__GIVEN PASSAGE__
<<<<
A Rant against Major League Baseball


This is a blog entry I’ve wanted to write since I wrote about CNOOC earlier this month.  I love baseball.  It’s my favorite sport (or pasttime, depending on your point of view).  According to MLB Commissioner Bud Selig, baseball is one of the most competitive of the four major U.S. sports (the other three include the National Football League, National Basketball Association, and the National Hockey League).  Last season he said that baseball was competitive in recent years because there has been no dynasty since the New York Yankees won their fourth World Series Championship in five years back in 2000.  I was as breathless as any baseball fan when the Boston Red Sox came back last year from a 3-0 deficit to defeat the New York Yankees in the American League Championship Series (anyone who despises the Yankees is a Sox fan). 
 
Still, something is unsettling to me as a diehard baseball fan–Major League Baseball’s lack of competitiveness.  Some purists are annoyed when MLB meddles with a sacred game by introducing innovations such as interleague play, playoff wild cards, and the designated hitter.  Those don’t bother me one bit.  What annoys me is the fact that year in and year out the same teams seem to either compete for a playoff spot, or they fold early, cellar dwell, and wind up being division losers.  The Chicago Bulls, Michael Jordan & Co. notwithstanding, I am not really a fan of sports dynasties.  Of course, I have my own biases, and the baseball didn’t bounce my way this year.  I’m a big fan of the cellar-dwelling Seattle Mariners and Washington Nationals, two cellar dwellers.  I root for any team that play the New York Yankees or Atlanta Braves, and as usual they will likely make the playoffs.  But despite my biases, I still think I have a legitimate rant.
>>>>
__DATA EXCERPT__
<<<<
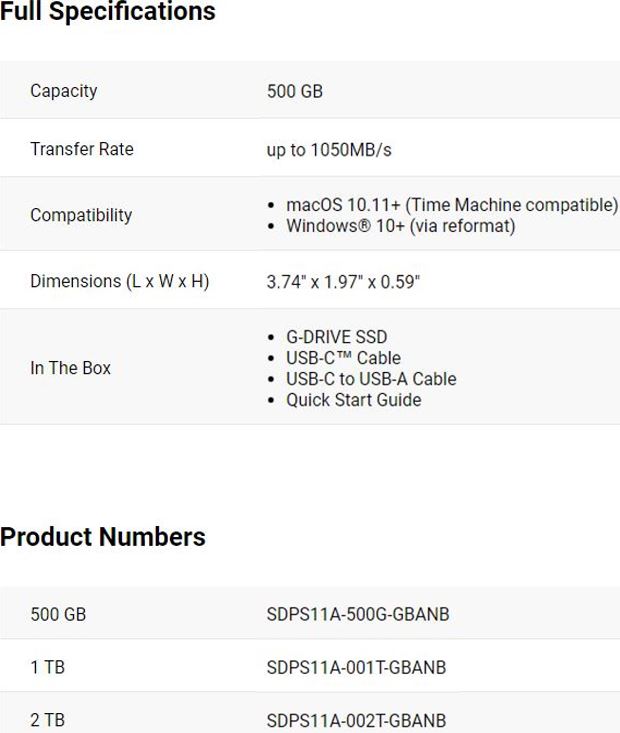Click Dimensions (L x W x H) label

(x=119, y=281)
>>>>
__STATED EXERCISE__
Rewrite the baseball rant from "This is a blog" up to and including "a Sox fan).", replacing "breathless" with "thrilled".

__ANSWER BELOW__
This is a blog entry I’ve wanted to write since I wrote about CNOOC earlier this month.  I love baseball.  It’s my favorite sport (or pasttime, depending on your point of view).  According to MLB Commissioner Bud Selig, baseball is one of the most competitive of the four major U.S. sports (the other three include the National Football League, National Basketball Association, and the National Hockey League).  Last season he said that baseball was competitive in recent years because there has been no dynasty since the New York Yankees won their fourth World Series Championship in five years back in 2000.  I was as thrilled as any baseball fan when the Boston Red Sox came back last year from a 3-0 deficit to defeat the New York Yankees in the American League Championship Series (anyone who despises the Yankees is a Sox fan).